If you have less than 1 million rows then you are better off using mysql’s inbuilt commands

Alter table <tblname> create index (<column name>);

If you have more than than then read on…..

The concepts I will be using are as follows:

Memory Tables:

These tables are hash maps that mysql stores in memory. These tables are temporary (in the sense they disappear after mysql server restart)  and have limited rows. However they are lighting fast on index creation or sorting.

Partitioning:

Somebody in Mysql finally realized that to be fast database has to split the data across servers. Finally in version 5 they have introduced partitioning. If you have the luxery of more than 1 server you can use this. I did not have this luxury so will do indexing without it.

Merge tables:

So these are 1 server counterpart of Partitioning. If you want to split your dataset into multiple tables and run single query on all of them you can use Merge tables. They have their own share of problems, but for general functionality of insertion, deletion, searching and dumping, they work great. The only 2 major limitations one that they only work if base tables are MyISAM and searching on them is multiples of logn(see below if interested)

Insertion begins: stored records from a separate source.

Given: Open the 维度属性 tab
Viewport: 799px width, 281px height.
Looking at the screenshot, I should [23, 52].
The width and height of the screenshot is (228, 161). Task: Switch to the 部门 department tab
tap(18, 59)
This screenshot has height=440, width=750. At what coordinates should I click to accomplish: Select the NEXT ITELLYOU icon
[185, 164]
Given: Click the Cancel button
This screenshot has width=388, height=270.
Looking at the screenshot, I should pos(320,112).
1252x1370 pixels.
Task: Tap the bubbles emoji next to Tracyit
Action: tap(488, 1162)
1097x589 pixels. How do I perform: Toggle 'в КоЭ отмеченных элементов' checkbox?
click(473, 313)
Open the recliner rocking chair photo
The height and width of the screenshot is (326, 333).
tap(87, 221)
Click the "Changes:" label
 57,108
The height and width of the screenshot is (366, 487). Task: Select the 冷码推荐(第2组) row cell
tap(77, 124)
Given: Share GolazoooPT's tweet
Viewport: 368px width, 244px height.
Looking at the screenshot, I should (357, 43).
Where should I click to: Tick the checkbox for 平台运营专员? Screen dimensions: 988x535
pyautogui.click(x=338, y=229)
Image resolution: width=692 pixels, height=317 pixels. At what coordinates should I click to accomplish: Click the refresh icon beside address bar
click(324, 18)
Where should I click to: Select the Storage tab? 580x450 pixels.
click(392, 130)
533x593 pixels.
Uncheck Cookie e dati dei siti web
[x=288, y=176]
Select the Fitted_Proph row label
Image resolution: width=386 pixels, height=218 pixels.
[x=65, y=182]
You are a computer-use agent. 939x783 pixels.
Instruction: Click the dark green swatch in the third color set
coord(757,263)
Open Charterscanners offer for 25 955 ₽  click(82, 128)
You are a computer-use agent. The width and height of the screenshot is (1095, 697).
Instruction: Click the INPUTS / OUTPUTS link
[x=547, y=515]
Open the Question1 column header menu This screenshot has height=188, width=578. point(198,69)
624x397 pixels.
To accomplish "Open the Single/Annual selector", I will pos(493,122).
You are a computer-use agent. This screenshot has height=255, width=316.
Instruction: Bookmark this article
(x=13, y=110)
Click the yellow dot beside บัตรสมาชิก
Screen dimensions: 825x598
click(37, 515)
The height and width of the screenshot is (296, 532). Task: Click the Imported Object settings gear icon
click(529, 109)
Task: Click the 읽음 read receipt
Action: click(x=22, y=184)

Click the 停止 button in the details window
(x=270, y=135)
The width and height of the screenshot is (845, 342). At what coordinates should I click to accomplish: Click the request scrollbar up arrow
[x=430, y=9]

Irrelevant Mathematical jargon(feel free to skip)

So if you search  table on indexed columns then search takes Log(n) time (n = number of tuples). So imagine you have 100*n size of table and you create 100 sub tables of n each. Now searching on one table will take Log(n) time and total time is 100*log(n)=log(n to the power 100). If it were a single table it would have taken Log(100*n) =Log(100)+log(n). So in a single table it scale logarithmically but merge table scales exponentially.

I will explain the steps that I took below, you can customize them to your dataset.

There are several ways of creating index however mine will require you to have quite a powerful machine and a reliable power supply. Atleast 2gb of ram is required and more is better here. If you have around 2 million rows then skip to step 4.

Step 0

This step is about reconnaissance. It will determine the numerical data in the next steps. You need to know the approximate amount of space your row takes. This will determine the size of your memory table. You can determine the size of memory table by trial and error also but a numerical estimate will help.  In the steps below I will assume initial table as client_data and final table as client_data_sorted. All other tables are temp and generated on the spot.

Step 1: Increasing allowed size of Memory table to fit data

The first thing you need to do is extend the allowed memory limit of mysql. To sort faster we will need memory tables. Do so by adding the lines marked as red below under  [mysqld] in my.cnf file. Typically located in /etc/my.cnf or /etc/mysql/my.cnf depending on your distribution.

my.cnf file

[mysqld]

datadir=/var/lib/mysql
socket=/var/lib/mysql/mysql.sock
..
max_heap_table_size=4096M
tmp_table_size=4096M

Adding these lines will ensure that mysql can now take 4GB space for storing memory tables.Feel free to increase this number if you have higher memory but ensure that you dont encounter swapping.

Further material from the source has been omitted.